Clarke reports the program has brought emergency transfers down significantly, by 40% to 65%, though his analysis has yet to be published.
Health systems are also working to ensure better communication of health care wishes. Over the last few years, the province of Alberta has implemented a program that aims to bring much more detail and standardization into these conversations. Patients keep a standardized document that comprehensively outlines where they want to be cared for and how much intervention they want, in a standardized green folder. Paramedics have been trained to ask for the folder, says Eric Wasylenko, the program’s medical advisor.

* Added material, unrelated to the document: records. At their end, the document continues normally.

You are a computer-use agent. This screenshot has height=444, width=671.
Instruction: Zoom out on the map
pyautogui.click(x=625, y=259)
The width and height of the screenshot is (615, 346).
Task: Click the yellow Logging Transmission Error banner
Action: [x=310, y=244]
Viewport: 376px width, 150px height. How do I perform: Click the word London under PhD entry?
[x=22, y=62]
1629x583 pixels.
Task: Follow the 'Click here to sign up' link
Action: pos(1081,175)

He explains program was put in place in part because fully informed people who indicated a wish to remain at home for care, and avoid hospitalization, were still being sent to the hospital.
In Ontario, the government is responding to the access issue by funding up to 30 new nurse practitioners to provide full time care in LTC facilities this fall. The government will add up to 75 nurse practitioners by the end of 2017, according to government spokesperson David Jensen.

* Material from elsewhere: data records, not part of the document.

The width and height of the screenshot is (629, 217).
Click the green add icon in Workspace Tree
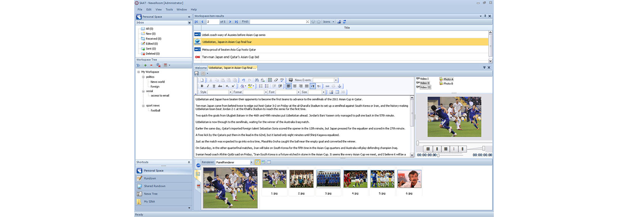coord(145,65)
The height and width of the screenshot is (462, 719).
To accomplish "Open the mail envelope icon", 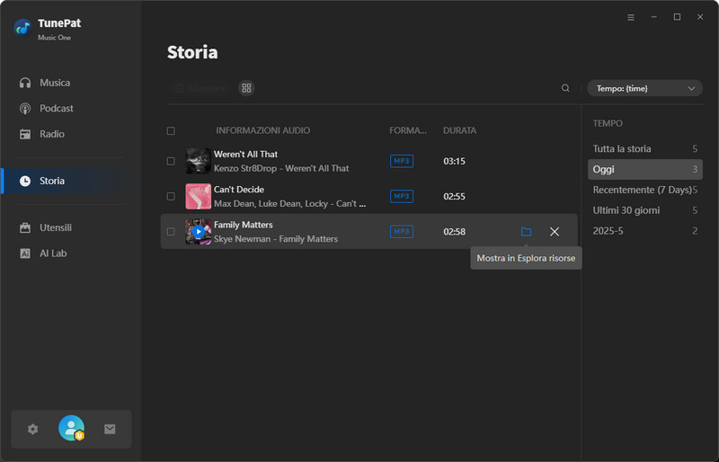I will [x=110, y=430].
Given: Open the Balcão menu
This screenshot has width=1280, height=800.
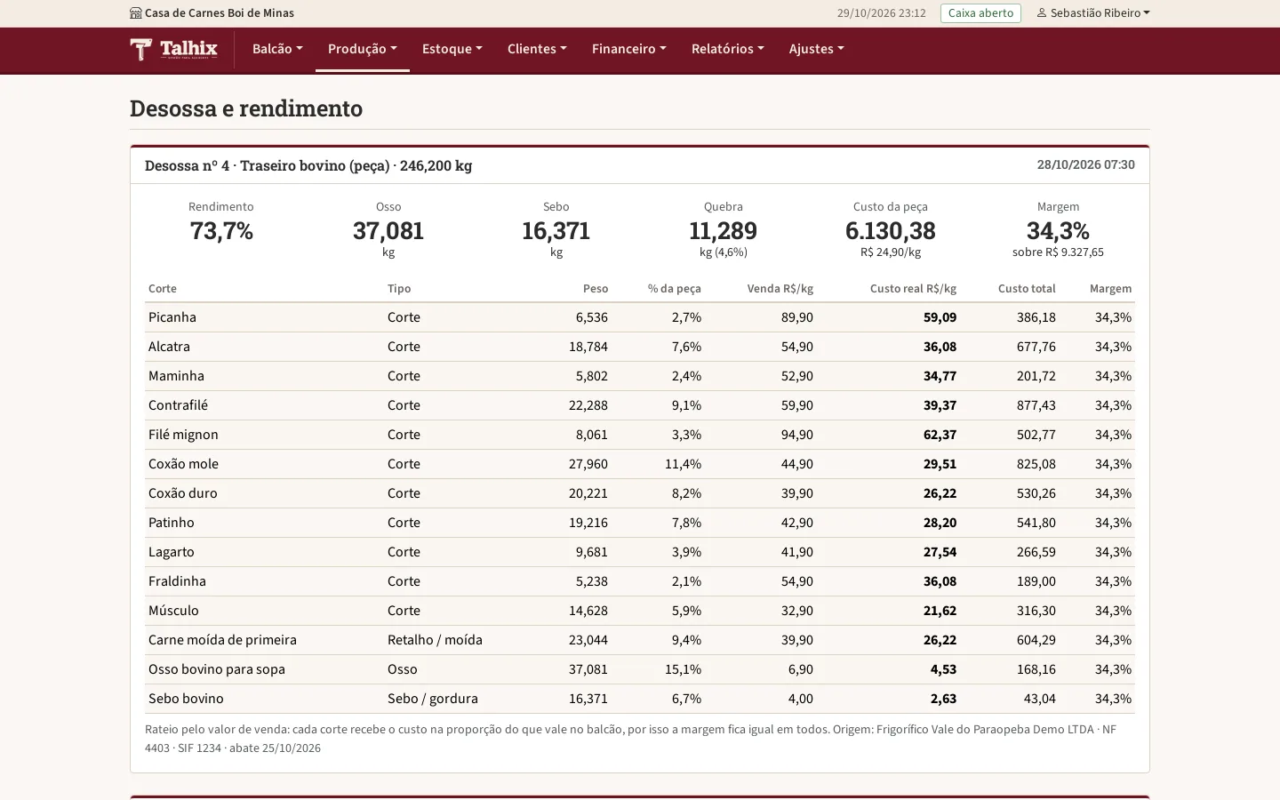Looking at the screenshot, I should coord(277,49).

Michelle Acorn, the lead nurse practitioner at a hospital clinic for geriatric patients at Lakeridge Health Hospital in Whitby, says that the number is far from what the Nurse Practitioner Association of Ontario and Registered Nurses Association of Ontario have been calling for: one nurse practitioner per home (there are more than 600 LTC facilities in Ontario).
The benefit of having providers on site, says Acorn, is that they are more likely to focus on prevention. For instance, falls may occur because patients may be on too many medications – so providers who have more time with staff can work to implement new strategies and protocols to decrease medications – as Care By Design has done. “A lot of things can be averted if you are proactive versus reactive,” says Acorn.
Physician assistants can also play a role in preventative care. Michael Peirone, a physician assistant in Barrie, sees all of his patients, in several nursing homes, two times a month, in consultation with Dr. Kelley Wright. Their philosophy is that many emergencies can be warded off if early symptoms are noticed. For instance, sudden weight gain could be an early sign of heart failure, but if it’s addressed quickly, an ambulance trip can be avoided.
“I think it’s more common for physicians to pick a day or half a day a week. They run in and put out any fires that have accumulated during the week,” he says. “It’s very crisis-based.”
The names of the patient and her mother have been changed.